Du point de vue du script, il faut avouer que, malgré les fréquents flashbacks, on arrive à comprendre le projet d'Ambrose, la décision de Felix et les motivations des deux femmes. Ces deux dernières, particulièrement développées, vont d'ailleurs dans l'épreuve nouer, malgré leur évidente disparité, un lien assez réjouissant qui contribuera à doper le suspense savamment entretenu, jusqu'à un retournement malicieusement dissimulé. L'intrigue se construit tout en accélération (la première moitié étant singulièrement lente à se décanter) et la tension va crescendo, même si les ressorts ne sortent pas de l'ordinaire. 

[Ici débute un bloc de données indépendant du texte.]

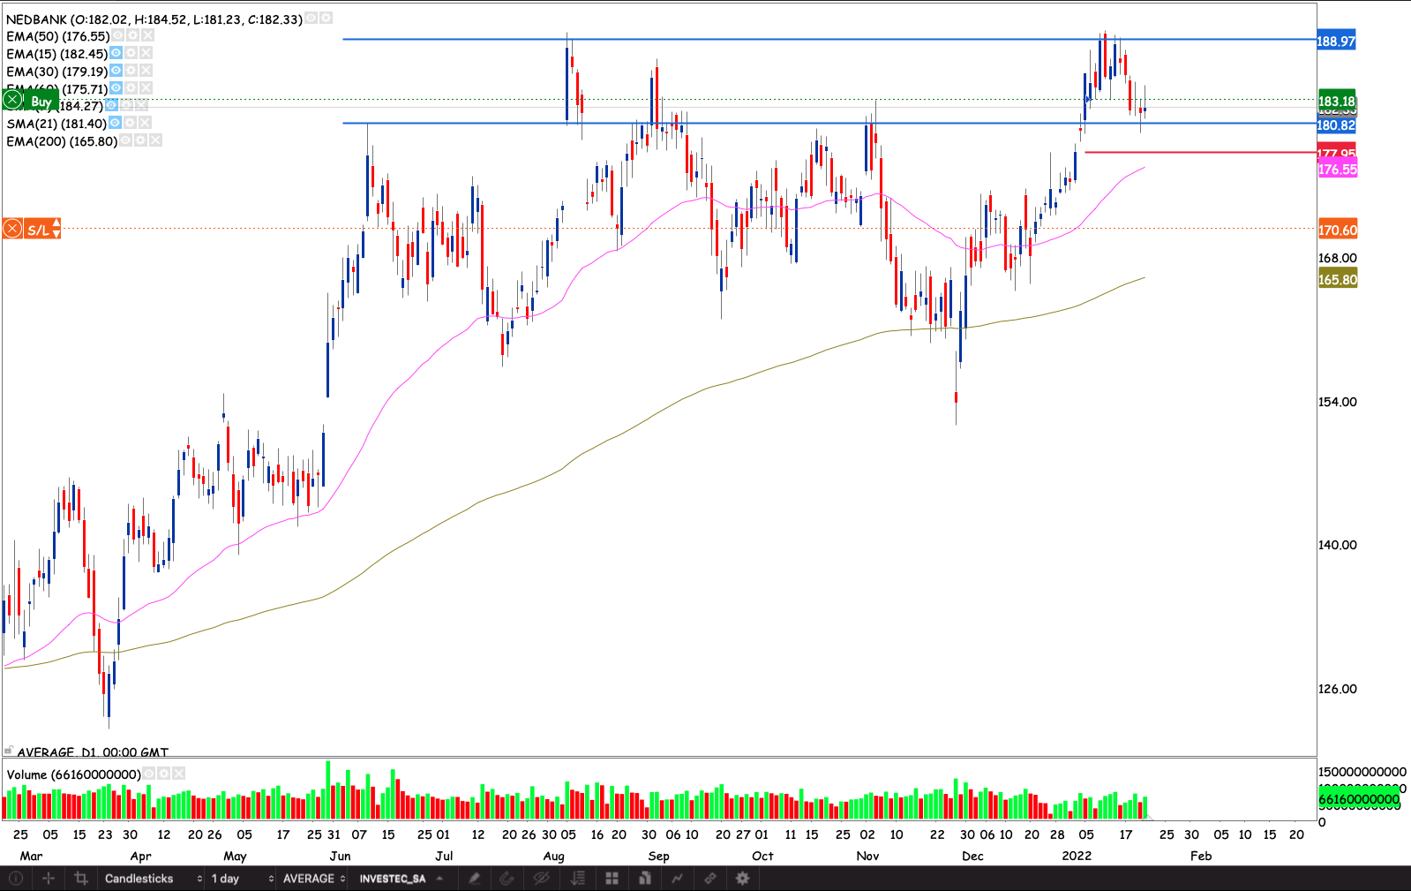Click the grid layout icon

click(612, 879)
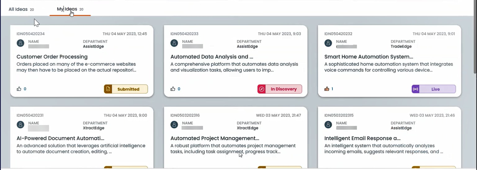Open the Automated Project Management idea title

214,138
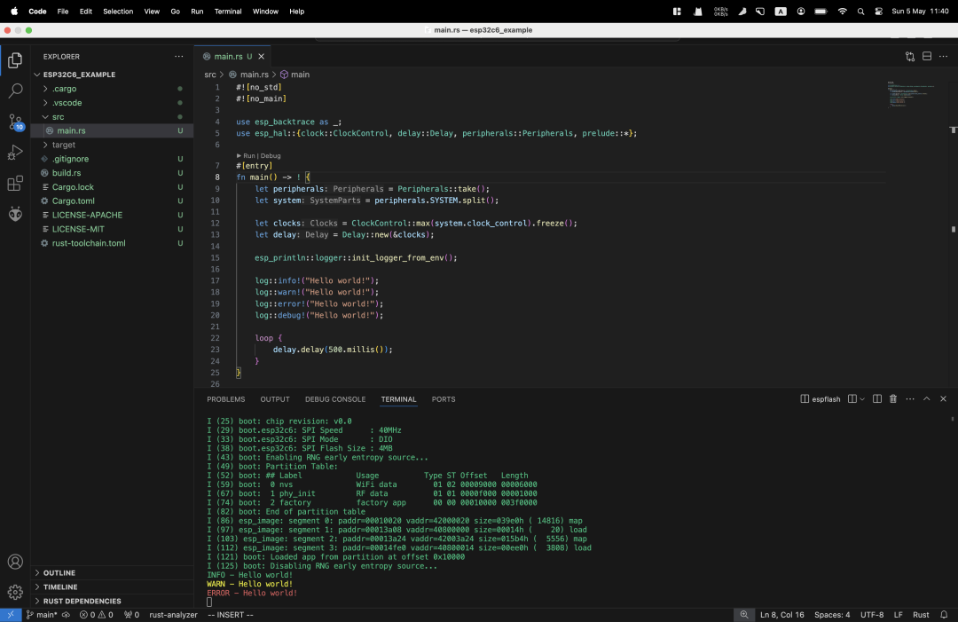958x622 pixels.
Task: Open the Run and Debug view
Action: [15, 153]
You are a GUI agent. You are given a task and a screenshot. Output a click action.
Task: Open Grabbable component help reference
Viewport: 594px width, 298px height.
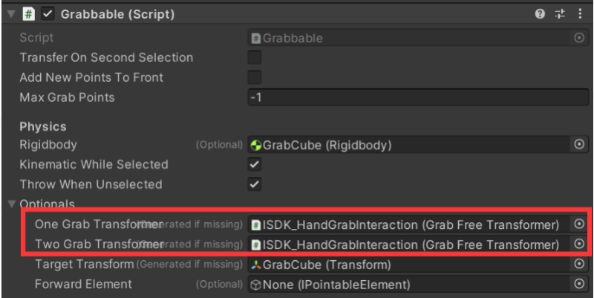tap(540, 14)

Le problème est ailleurs, qui risque de perturber plus ou moins fortement le plaisir de lecture. La partie graphique, en effet, si elle procure quelques savoureuses sensations d'étrangeté sur certaines cases (sensations décuplées lorsqu'on admire la galerie de couvertures à la fin de l'ouvrage), peine généralement à retranscrire intelligiblement les scènes un peu mouvementées : l'encrage rend les visages laids et les silhouettes grossières, reconnaissables uniquement par des détails visuels (les reflets dans les verres de lunettes notamment). Certes, avec ce noir omniprésent, la sensation d'enfermement et de mystère est magnifiée, mais les confrontations s'avèrent confuses et les déplacements incompréhensibles, d'autant que Ward ne se prive pas de dépasser les limites des cases avec des dessins qui se juxtaposent au gré des émotions. On n'est parfois pas loin de David Lynch dans sa période Lost Highway, mais avec des maelströms sursaturés qui rappellent plutôt Fluorescent Black. C'est, au mieux, troublant, mais souvent déstabilisant voire confus. En revanche, à moins d'être extrêmement sensible, ce n'est pas particulièrement effrayant : on demeure plutôt aux lisières de l'étrange, mais pas de l'horreur. Enfin, ceux qui y perçoivent une critique cinglante de la société américaine y trouveront peut-être leur compte : une société du masque et du paraître dissimulant des océans de vacuité et d'égocentrisme vampirique, sans doute. Cependant, il s'agit davantage d'un contexte plein d'artifices qui permet aux deux héroïnes d'y trouver une finalité existentielle.


Il se dégage de l'œuvre une impression assez inégale, sauvée in extremis par l'attention particulière apportée aux destins des deux jeunes femmes, malmenées par la vie et qui se transcenderont au cœur de l'inconnu. 

Une lecture inconfortable mais une expérience probante, à tenter. Des éditions variantes sont disponibles, dont une avec une couverture signée Jae Lee.


+ Les points positifs - Les points négatifs
  • Une histoire déroutante qui s'appesantit sur ses protagonistes.
  • Une charte graphique originale.
  • Un album cossu, dense, au papier agréable et doté d'une très belle sélection de couvertures originales.


  • L'intrigue prend clairement son temps pour se décanter, risquant de perdre le lecteur en chemin.
  • Les dessins, malgré un encrage visuellement impressionnant, peinent souvent à rendre compréhensible les actions illustrées.